Jago dropped his pants. There was her untidy pile and his, neatly folded. Between them lay the towel.

She defined the moment, calculated, clever. She didn’t run into the water, dive, surface and lie on her back to wait for him. Instead she walked into the water and waded out until the ripples were against her chest. She never looked behind her. He walked where she had, sometimes over shingle or broken shells. He joined her where the water was deeper.

Consolata had begun to wash. Her hands went from her neck, scooping water there, to her armpits and then she dipped her head under. No gasps at the cold water, no squeals. She stood and watched him. He did the same. It was a funny way to come and fight a war.
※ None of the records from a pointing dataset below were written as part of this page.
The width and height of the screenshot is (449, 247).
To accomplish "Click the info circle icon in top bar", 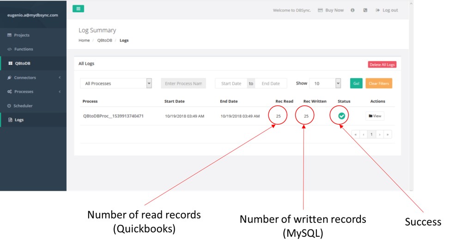I will (x=352, y=10).

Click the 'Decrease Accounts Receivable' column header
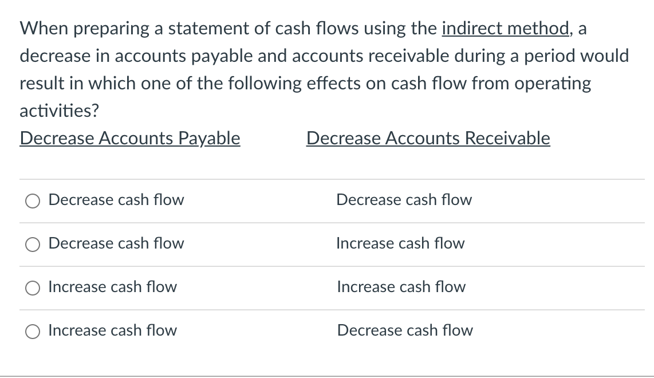[x=428, y=138]
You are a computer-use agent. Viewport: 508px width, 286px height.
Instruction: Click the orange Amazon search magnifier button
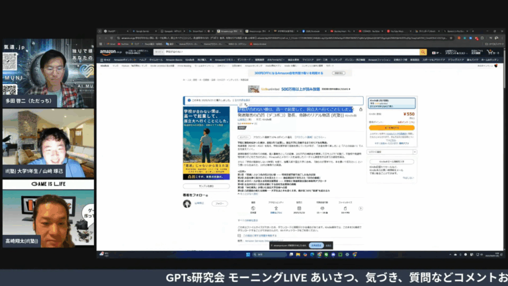pos(423,52)
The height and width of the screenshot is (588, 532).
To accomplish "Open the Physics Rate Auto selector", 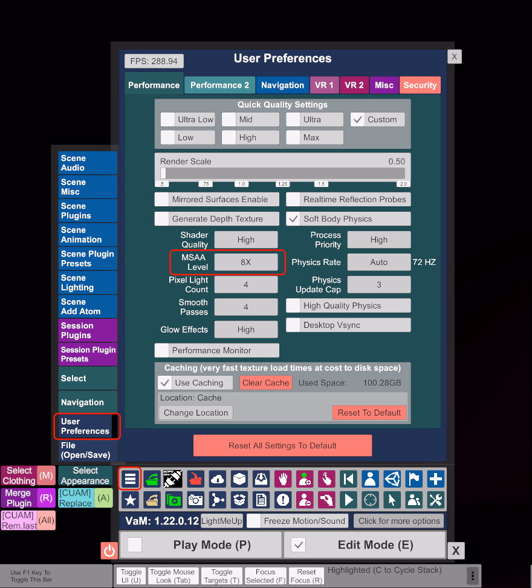I will pyautogui.click(x=378, y=262).
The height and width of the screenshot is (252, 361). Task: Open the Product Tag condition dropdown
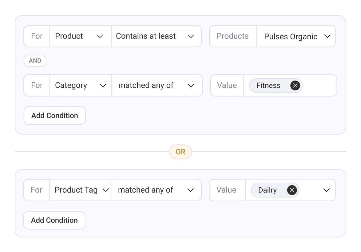click(x=80, y=190)
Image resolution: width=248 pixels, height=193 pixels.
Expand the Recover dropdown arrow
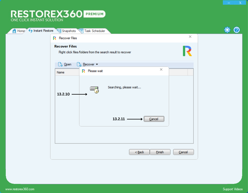tap(97, 65)
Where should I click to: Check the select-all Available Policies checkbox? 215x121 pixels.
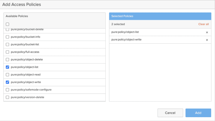point(7,24)
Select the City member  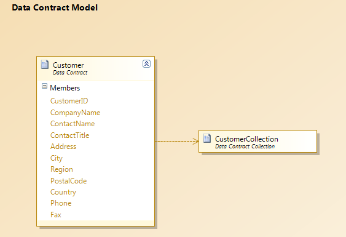coord(57,158)
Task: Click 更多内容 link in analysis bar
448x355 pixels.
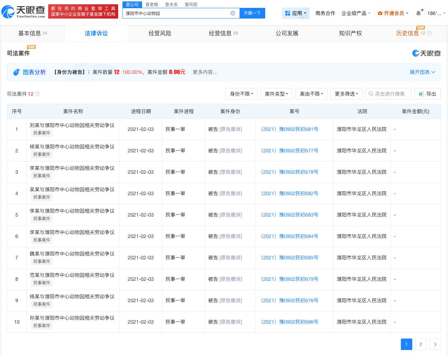Action: pyautogui.click(x=205, y=72)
She incubated his certainty and brought it to life. She eyed him, didn’t turn away. A little piece of weed had snagged on her breast and she let it lie there. She was no more than a foot and a half from him. In the movie version the gap would have closed. Now she put up her arms, stretched to her full height and water dribbled off her skin. The weed was dislodged by a wave. He did the same. He couldn’t read her. So close and their arms high above their heads. He didn’t know whether he would make the move – as in the film – or she would. Neither did.

They hadn’t touched. He wondered at what stage of the night she had choreographed the situation. It would have been after he had retorted about winning, and before they had taken the taxi to her parents’ home. It would have been easy to believe she came here most weeks, with different guys, and skinny-dipped where, legend had it, Greek sailors of centuries before Christ’s birth had drowned. He didn’t think she had done it before. He reckoned it had been a fast decision, taken on the hoof.

She leaned forward, imperceptibly, then seemed to screw up her nose. The moonlight hit the water on her skin and hair, brighter than diamonds. She sniffed, then nodded as if she were satisfied. Jago Browne dropped his hands. It would have been so easy to touch her, but he didn’t.

‘Do you want to swim?’

‘I don’t think so. It is time to go to work.’

Jago grimaced. She began the tramp back to the beach. It was an idyllic place, and he felt a sense of renewal. He was thought to be bright and intelligent. He was paid to look into people’s faces and read their minds, whether or not they had small breasts, fine hips and skin without wrinkles. He thought he had read her now. His shyness was gone, his hesitation past. He had the certainty. It was about winning. Why had she gone to the trouble? She must have thought that the experience would challenge and harden him, take him further from what was familiar. Too bloody right. And that was important because, where he was going, nothing would be familiar.

She started to dry herself. He watched. Then, she threw him the towel and began to dress.

They turned their backs to the sea, the moonlight that dappled it, the castle high on the rock above the bay, the shuttered bars where the canopies flapped, and went to the car. They had not touched. There had been no discussion on why each needed the other in a relationship of convenience. It was recognised. No explanations, none needed. She drove up the hill towards the dark mass of the mountains where, soon, the dawn would come.